Overcurrent on IO pins

I've read a lot of warnings here about damaging pins if you draw too much current.

I have experience with PIC chips, which can source 20mA per pin, and it's common practice to directly drive LEDs off the pins. They have internal current limiting protection. I've had projects running for years with an LED on hours at a time connected to a PIC pin with no resistor and never damaged an IO pin.

So wouldn't the arduino have similar protection? I realize since it can source 40 mA, I can't connect an LED directly to a pin, but doesn't it have an internal limit like the PIC? I'd expect that I would blow the LED but not damage the MCU.

You can find this info in datasheet, pages 72 and 304 for Atmega168, and pages 51 and 242 for Atmega8.

You can find this info in datasheet, pages 72 and 304 for Atmega168, and pages 51 and 242 for Atmega8.
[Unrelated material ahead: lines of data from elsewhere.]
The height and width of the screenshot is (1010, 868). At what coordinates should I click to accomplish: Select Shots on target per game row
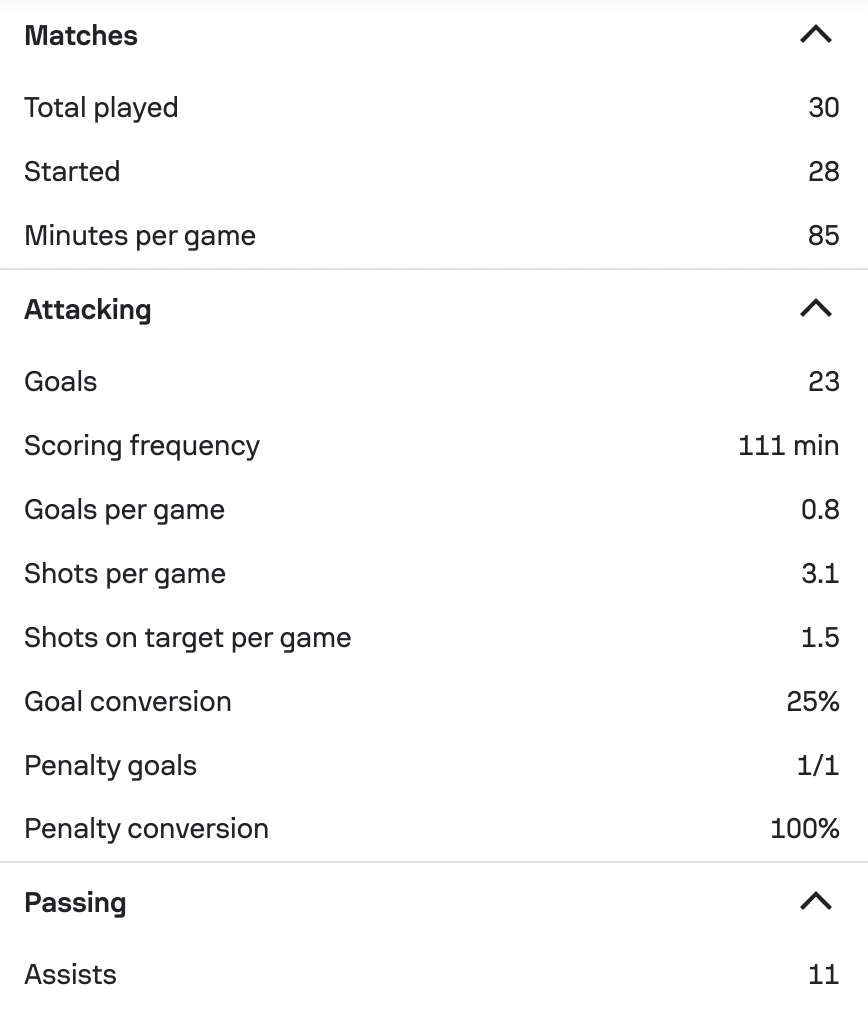click(x=434, y=638)
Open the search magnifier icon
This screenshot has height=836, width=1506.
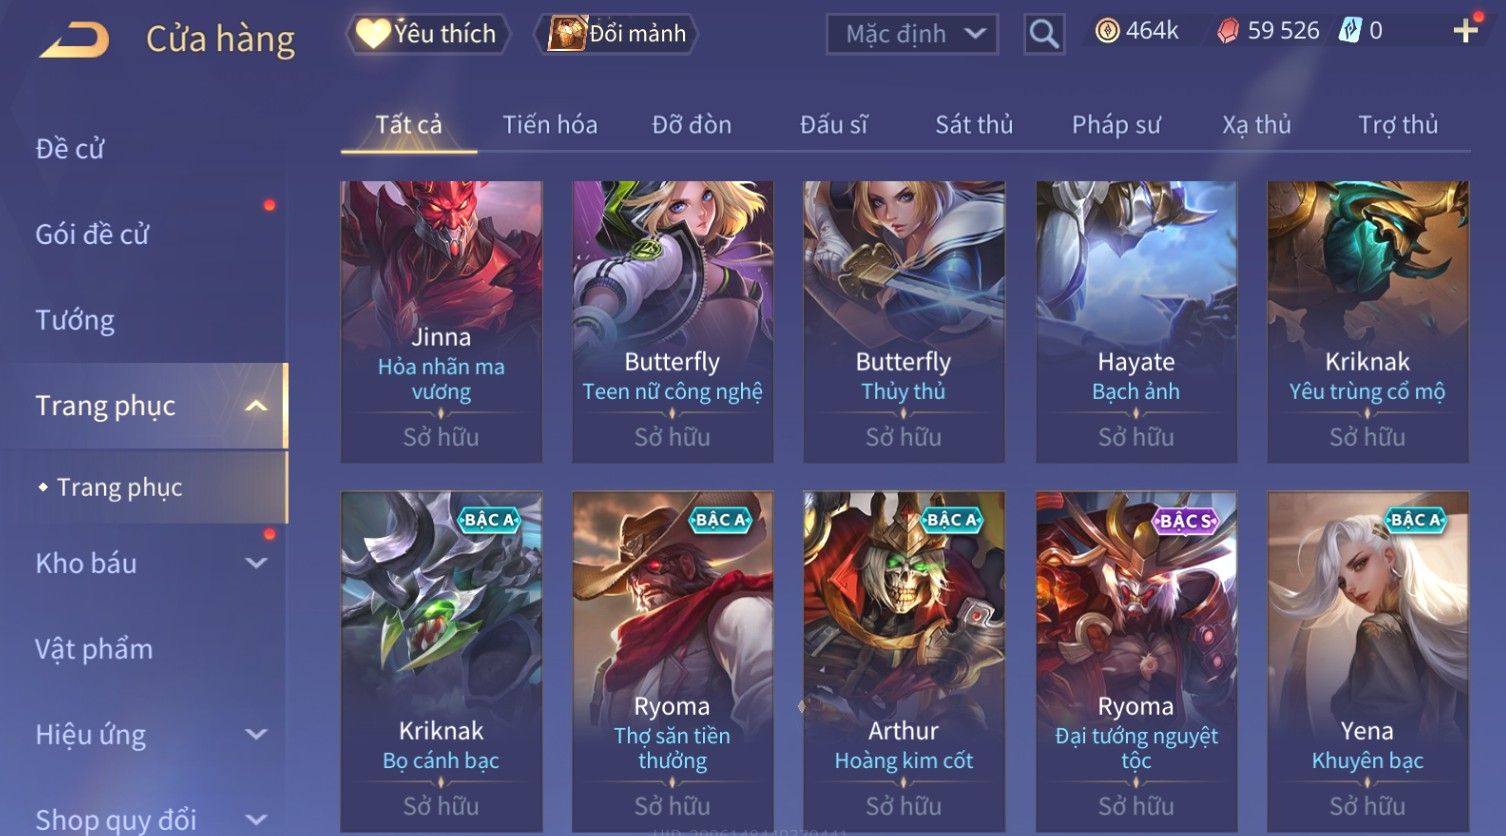click(1044, 34)
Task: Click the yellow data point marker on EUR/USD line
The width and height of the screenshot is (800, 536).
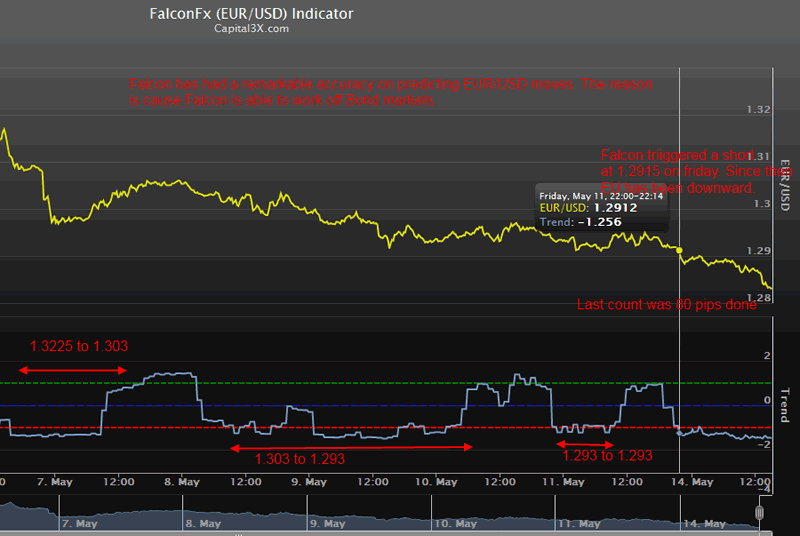Action: point(680,250)
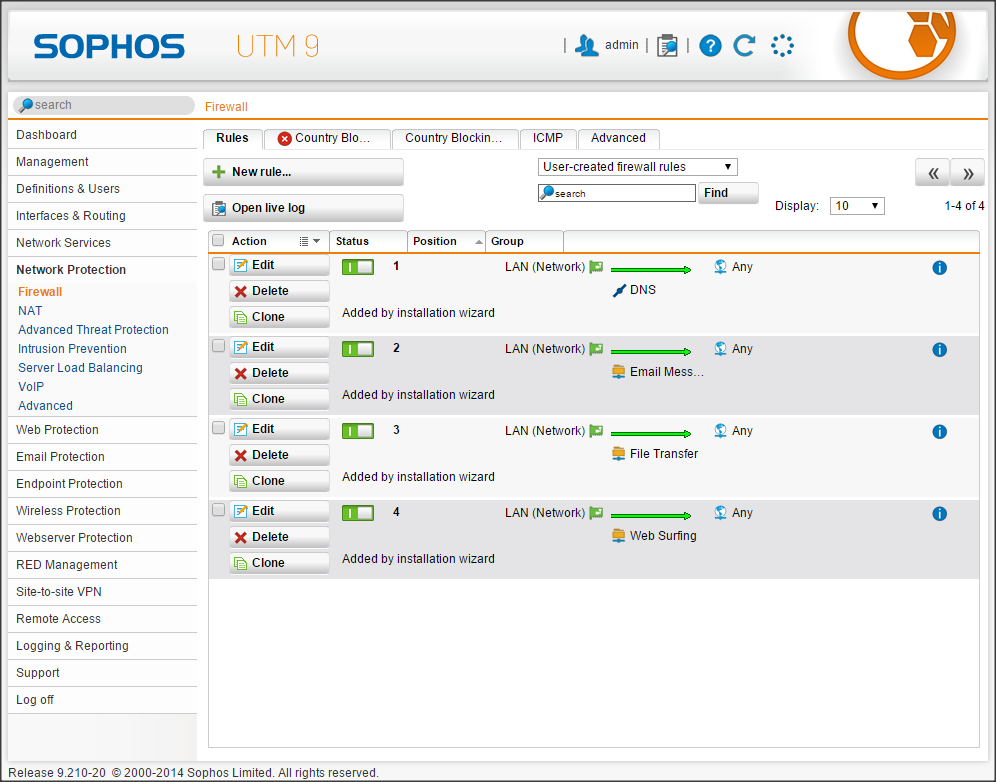
Task: Click Open live log button
Action: pos(303,208)
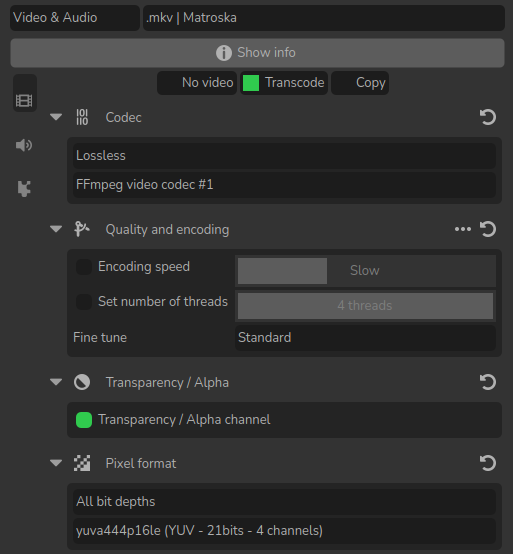513x554 pixels.
Task: Open the .mkv | Matroska format selector
Action: [324, 18]
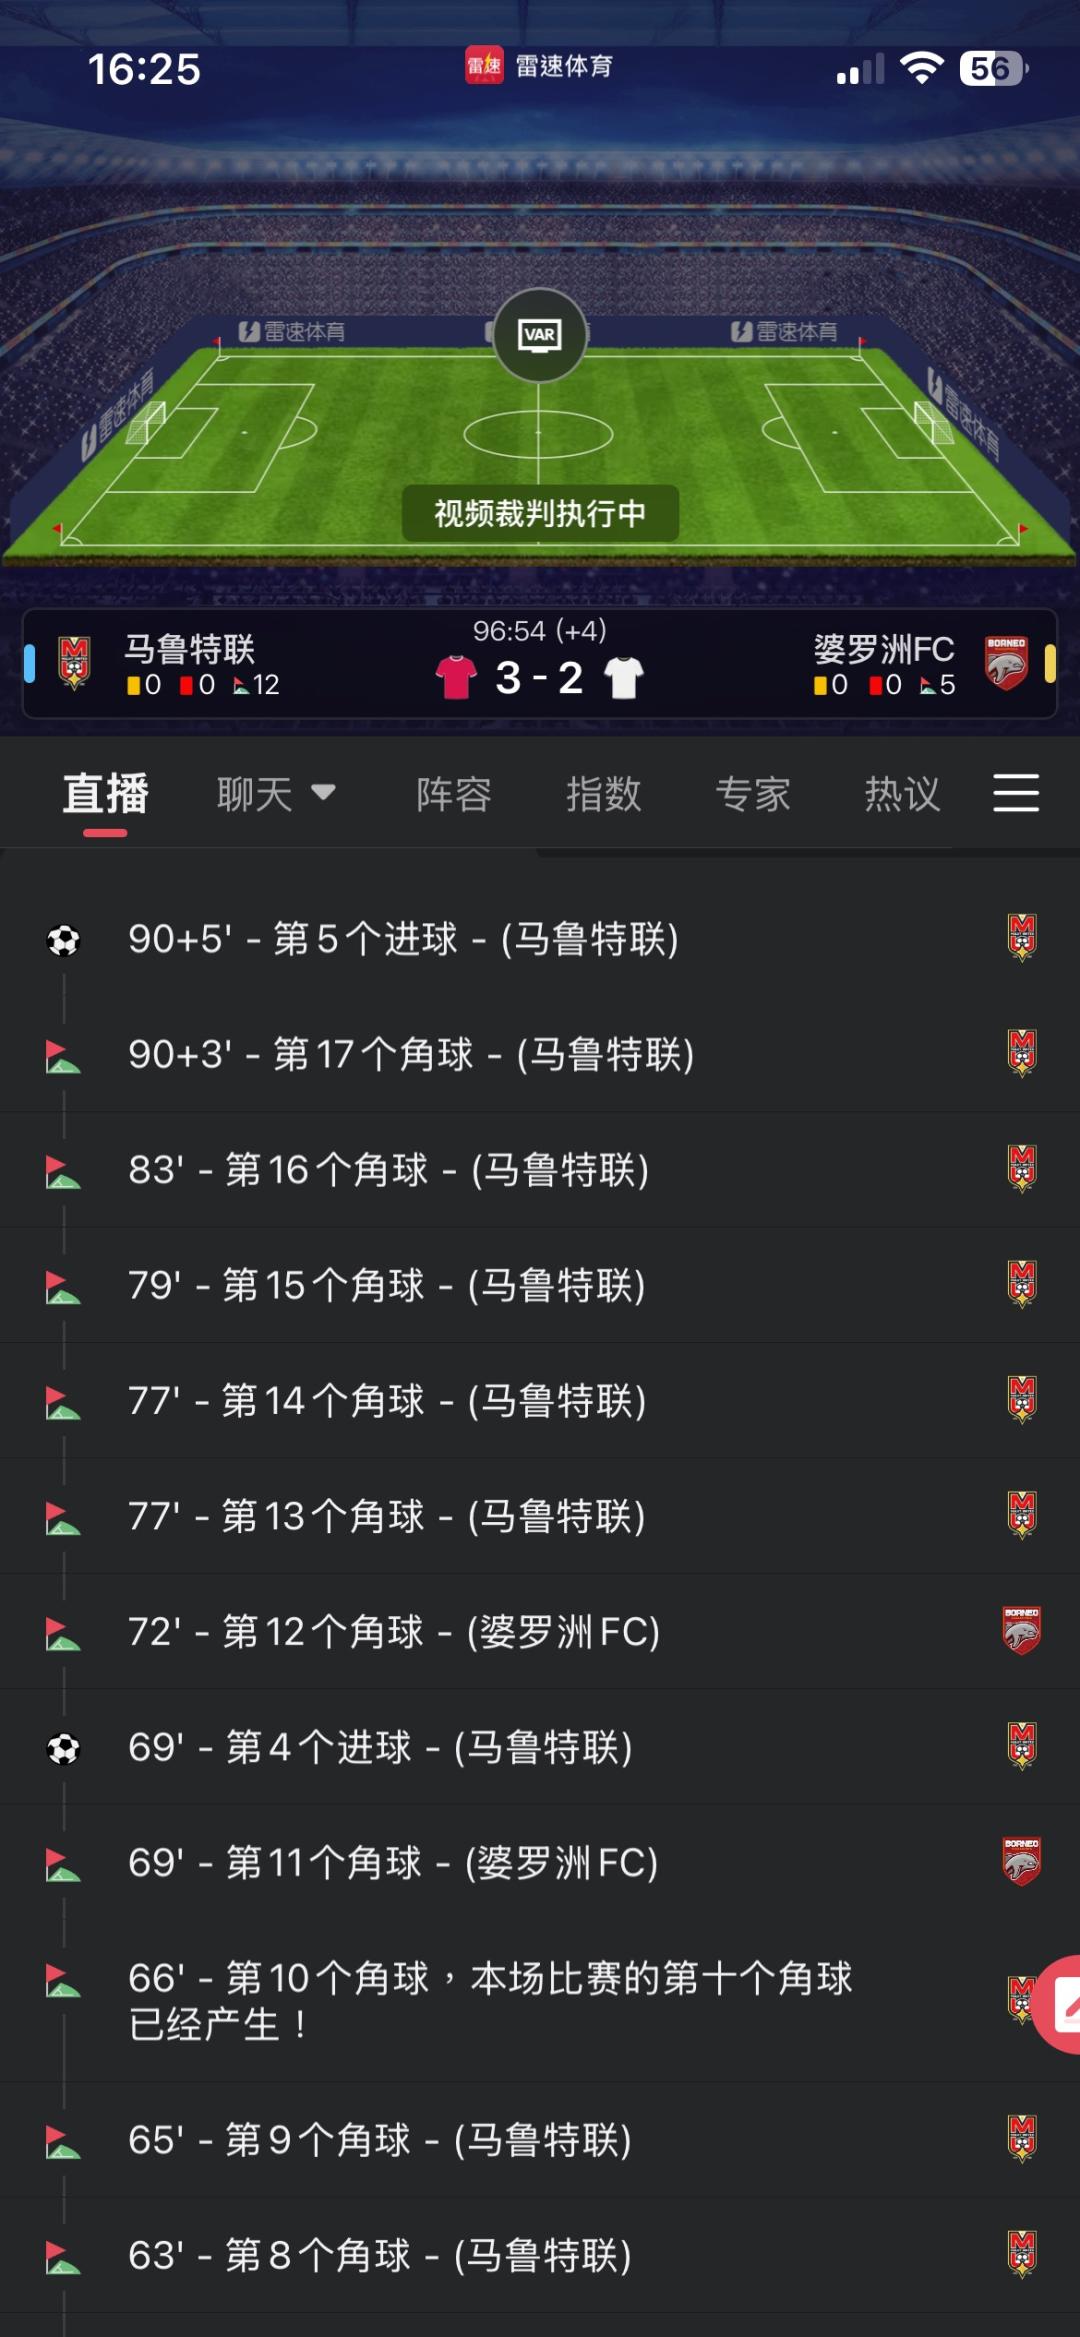Tap the 马鲁特联 team crest in scoreboard
Screen dimensions: 1080x2337
coord(75,662)
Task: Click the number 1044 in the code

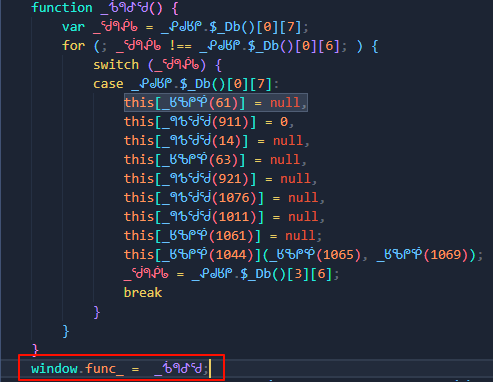Action: pos(231,255)
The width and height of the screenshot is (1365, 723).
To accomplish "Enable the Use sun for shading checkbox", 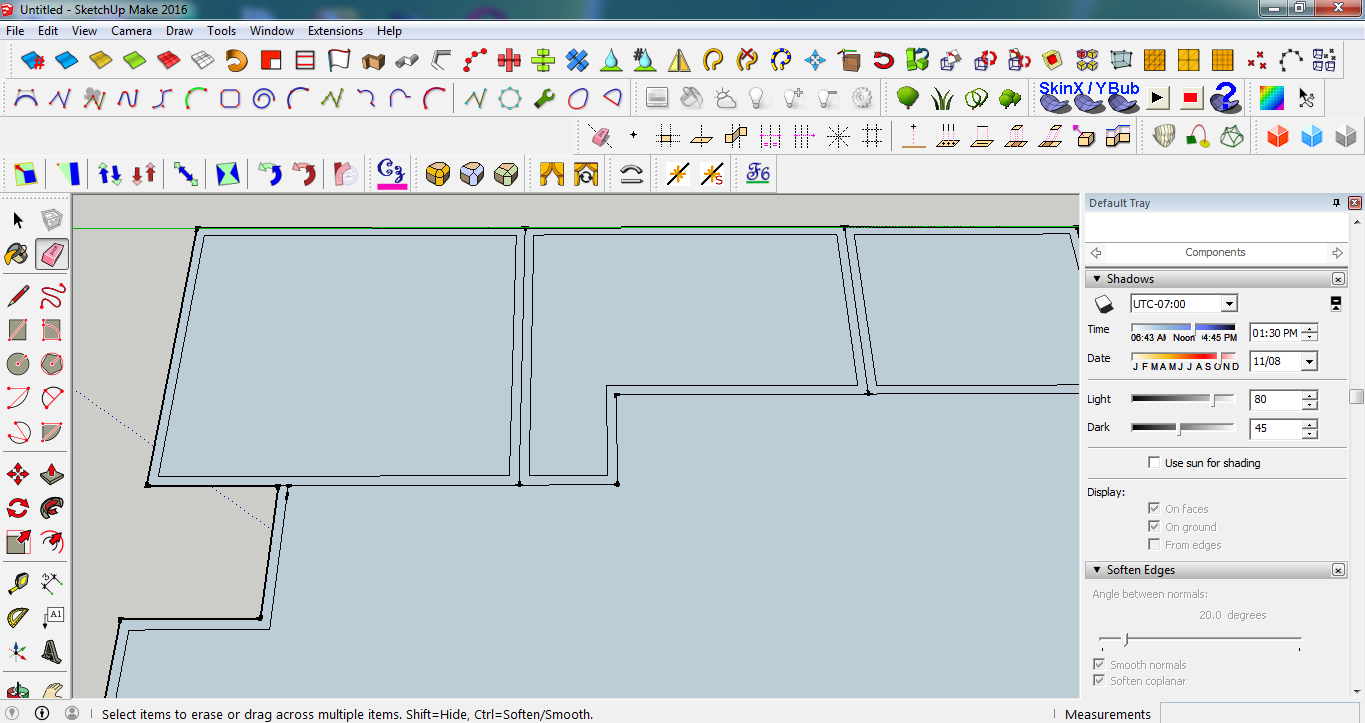I will coord(1153,462).
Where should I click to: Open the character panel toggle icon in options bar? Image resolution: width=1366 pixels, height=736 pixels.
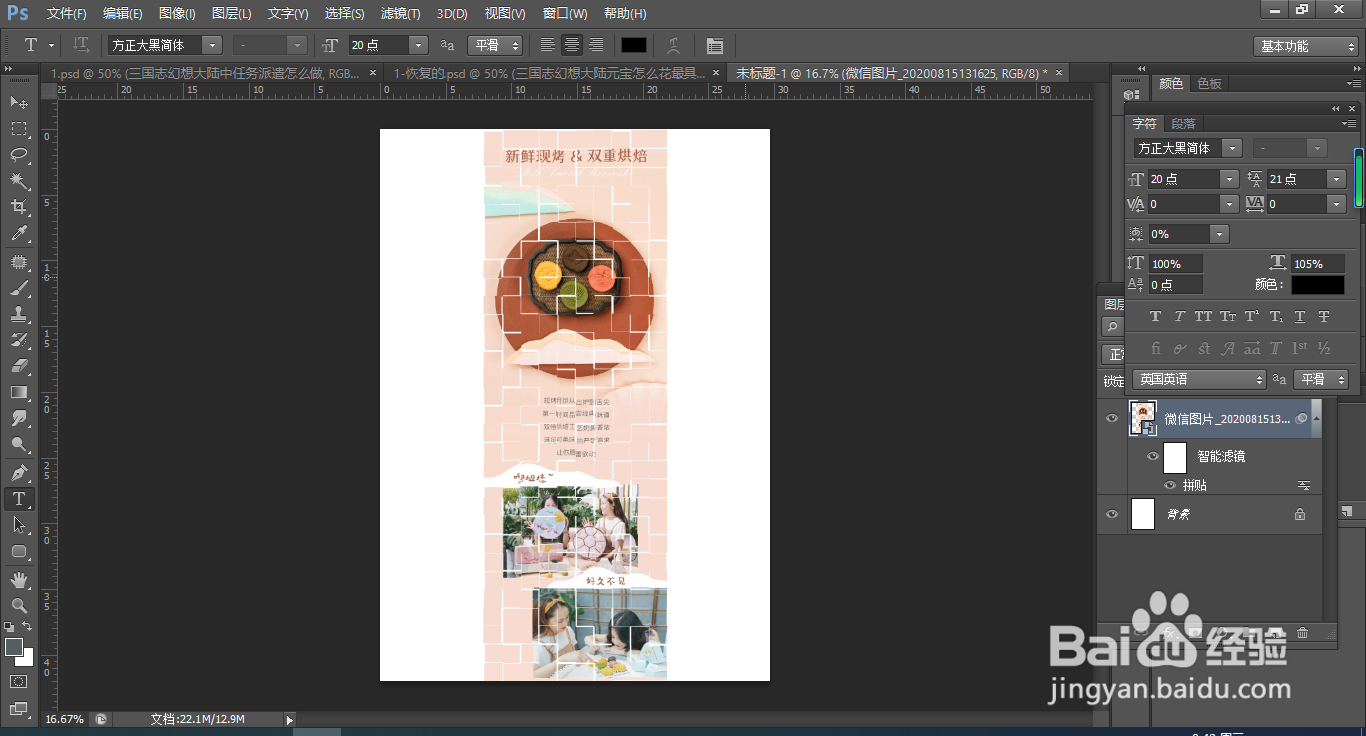coord(714,45)
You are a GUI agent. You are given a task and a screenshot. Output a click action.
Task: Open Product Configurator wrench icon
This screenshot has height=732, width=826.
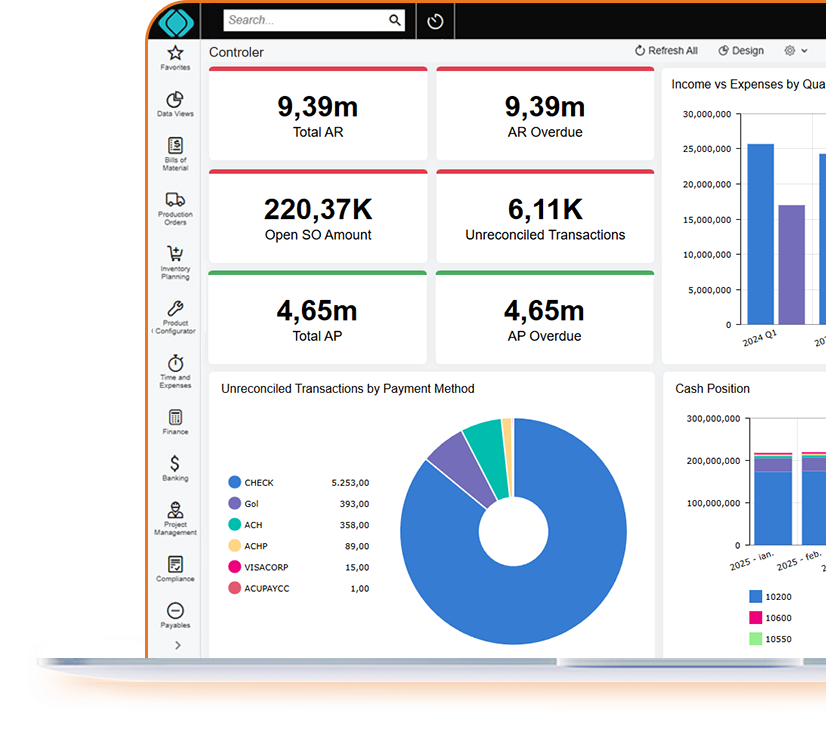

What are you trying to accomplish here?

First, 304 doesn't say anything other than 40mA is the absolute max current for IO pins, and a general warning that exceeding any of the specs (such as operating voltage) may damage the chip.

Page 72 is the start of a 17 page section on all the I/O pins which delve into intricate details such as the control registers, signal timings. The closest I can find is protection diodes which look from the schematic like they're to protect the chip from signals that aren't between GND annd Vcc. Nothing about over current.

So, what is the purpose of your post?

The purpose of the post was to point you to where you could find the info you were looking for.

The poster may or may not know the answer.

I wonder this myself. According to this:

Found here: http://www.arduino.cc/en/Tutorial/Blink

no serial resistor is required. I connected it like that thinking that a serial resistor was included on the board, but there isn’t one (at least there isn’t on my diecimila). It hasn’t failed yet given many hours of use.

I’ve also heard of people connecting motors and other fairly high current devices direct to pins, but have not heard of I/O pins going faulty as a result.

It would be nice if someone who new the answer could post here and hopefully point to the paragraph or table in the datasheet which supports what they say.

Regards,

Mike

In my opinion , I didn't agree with direct LED connect example since the first times I use Arduino board.

because LEDs had various type / color , Vf voltage drop and current are depand on its type even on same bag may not treat 100%, just 99% that why some LEDs not equal brightness when parellel.

then wire LED direct to port shouldn't be the right way to do.. you may not explain how Ohm's Law V=IR right.. Just one R per LED is ok..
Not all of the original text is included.